Some prominent members of the Russian Academy of Education Academy also attacked this "Western" spirit: "We don’t need the Netherlands’ experience, we have our own traditional wisdom". President of the Academy Dr. Arthur Petrovsky strongly dissociated himself from this nationalist position as well as from suggestions to re-introduce moral censorship. But the general decision was that instead of special "sex education" the country should improve adolescents’ moral education "with some elements of sex education" (this formula was used in 1962). At the insistence of some communist members of Parliament, the Attorney General’s office has begun a criminal investigation into whether the questions about sexual anatomy in an anonymous questionnaire for pilot schools might be considered as "depravity" and "seduction".

Freedom of artistic expression and the mass media is also under attack. The State Duma has approved the first reading of a law limiting the distribution and sale of products, services and performances of a sexual nature. Its intention is to control the spread of pornography and commercial erotica, especially among minors. But the most difficult issue of any such legislation is the differentiation between pornography and erotic art. In the draft law, prepared by professionals, this was taken into account. Yet later legislators deleted this limitation and instead of the "unclear" concept of erotica introduced the notion "products of a sexual nature", which is defined as " the products of mass media, any other printed and audio-visual products, including advertising, messages and materials, transmitted and received by the computer networks, as well as different things and means, satisfying the needs, related to sexual drive, with the exception of medical drugs and the products for medical purposes". This definition is legally and scientifically meaningless. Everything can be used or interpreted in a sexual way. For a Greek youth who secretly copulated with the Aphrodite statue, the sculpture was definitely a "sexual production", just as was Guido Reni’s St. Sebastian for Yukio Mishima. Does it mean that these objects of art and their reproduction should be distributed only in the "special places" and children should be banned from the Hermitage museum? According to this draft law, Nabokov’s "Lolita" should be banned from any public library. If this law is finally accepted, Russian art and culture will be once again at the mercy of corrupt state officials and their subservient and ignorant "experts".

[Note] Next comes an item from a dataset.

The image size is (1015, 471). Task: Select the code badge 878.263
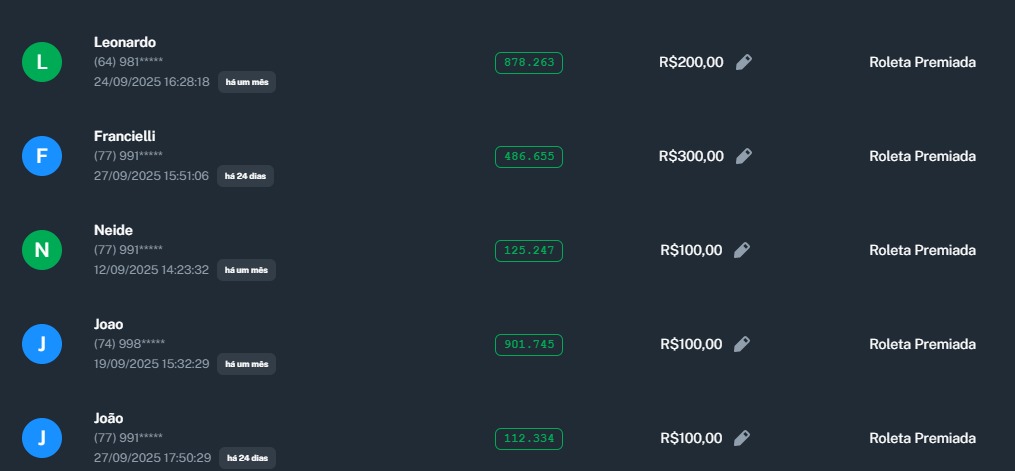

What may be the possible outcome of these battles? In the short run, almost anything can happen in Russia. But in the long run I’m optimistic. The unique Soviet sexophobia had been partly rooted in old Russian traditions but its main social strength was the underdevelopment of private life and the fact that USSR was a closed society. Both of these factors are now in decline.

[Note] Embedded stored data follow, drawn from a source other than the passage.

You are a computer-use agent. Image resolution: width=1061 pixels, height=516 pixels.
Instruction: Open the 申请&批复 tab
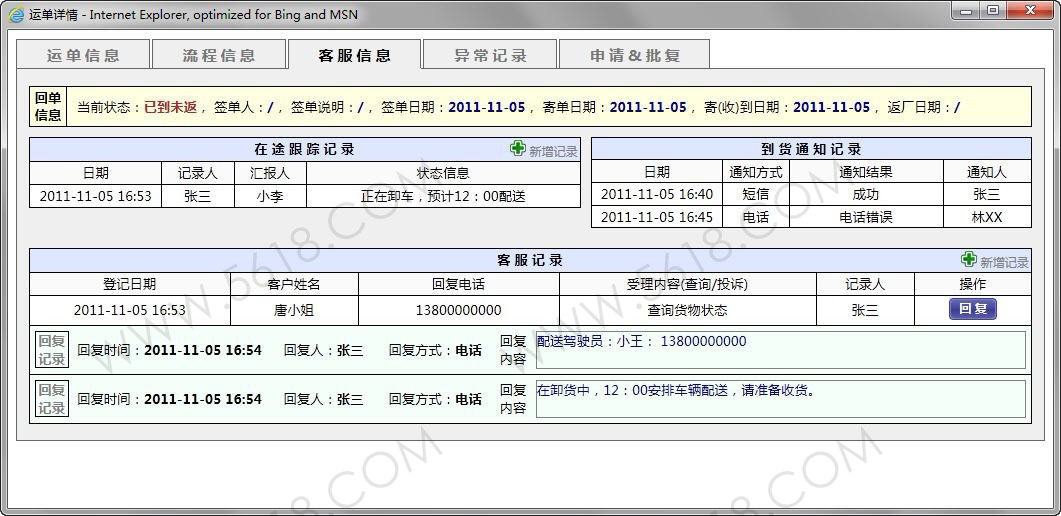(635, 56)
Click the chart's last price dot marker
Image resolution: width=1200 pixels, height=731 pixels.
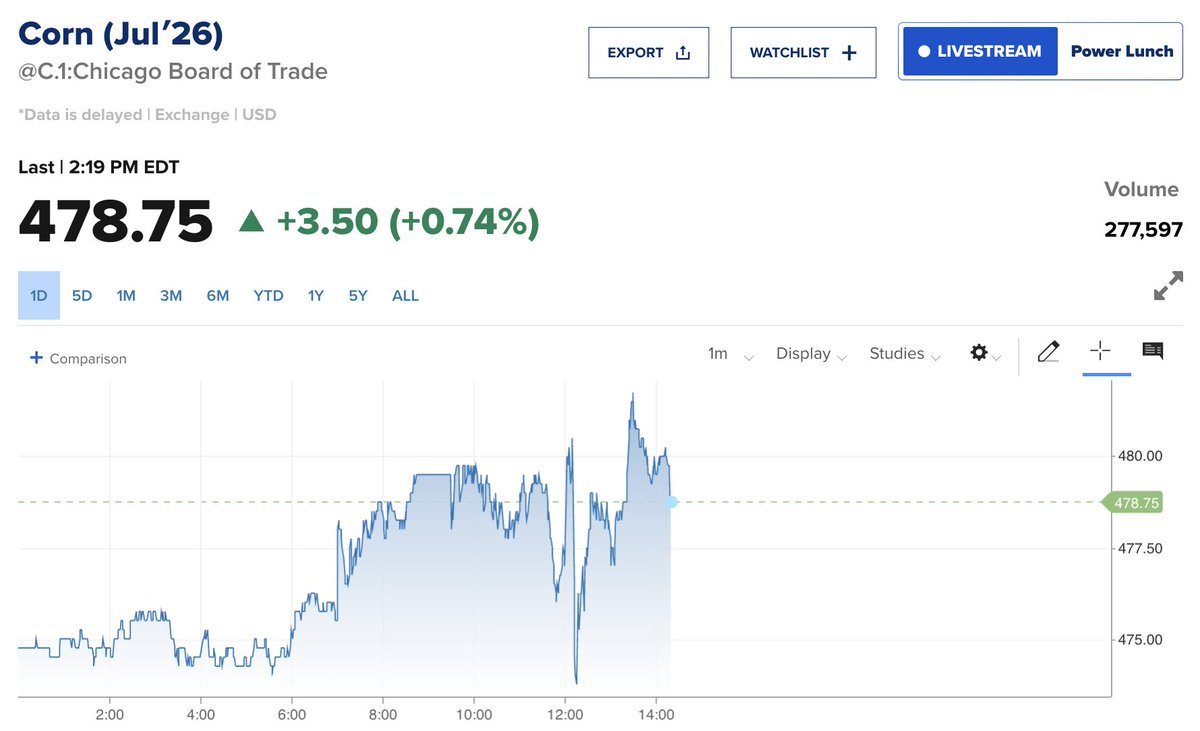point(672,502)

Like some other aspects of Soviet/Russian life, sexophobia has been the offspring of the marginal, declasse lumpen-proletarians, ex-peasants who did not really belong to the town or the countryside. This segment of the population is gradually disappearing from the historical stage. By the year 2000, less than half of the 40-year-olds, but over 60% of the 30-year-olds and 70% of 20-year-olds will have been born in the cities .

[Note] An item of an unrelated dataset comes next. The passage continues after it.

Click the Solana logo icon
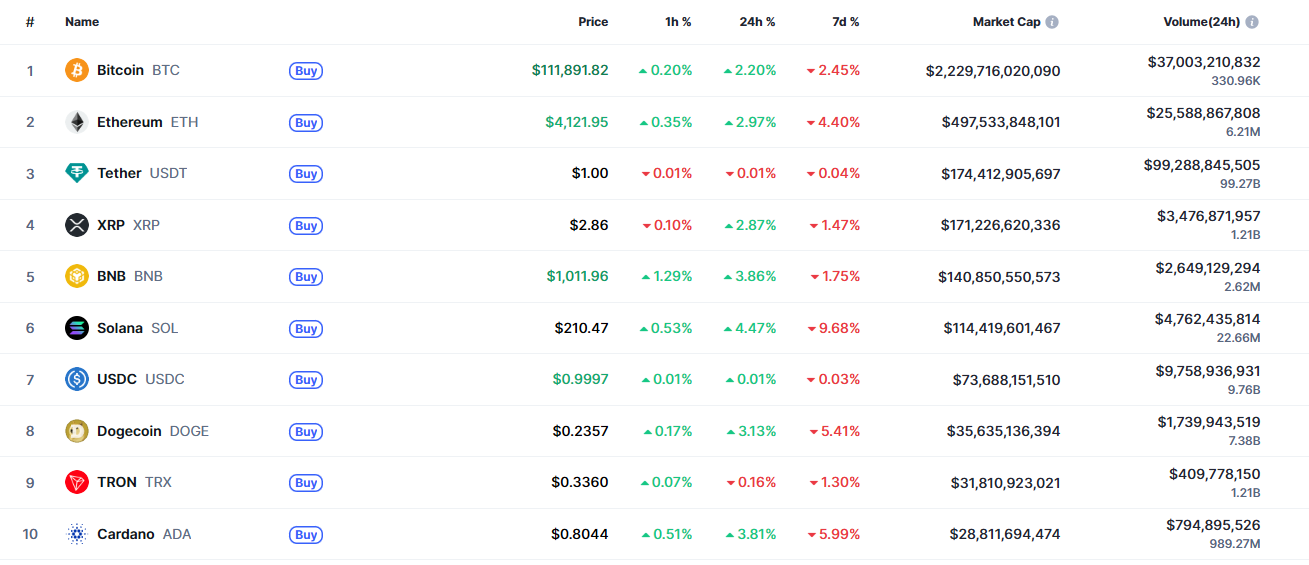The height and width of the screenshot is (565, 1309). click(x=77, y=328)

Current sexual attitudes and practices in Russia are highly diversified according to age, gender, education, cohort, regional, ethnic, and social background. In the near future, this heterogeneity will probably increase and it may produce more cultural conflicts. Yet in the long run, it is the younger, urban, and better educated people who will certainly have the upper hand in defining what is right and what is wrong. Any attempt by the state, Church, or local community to limit forcibly their sexual freedom is doomed to failure, and will be terribly detrimental to the authority of the institutions making the attempt.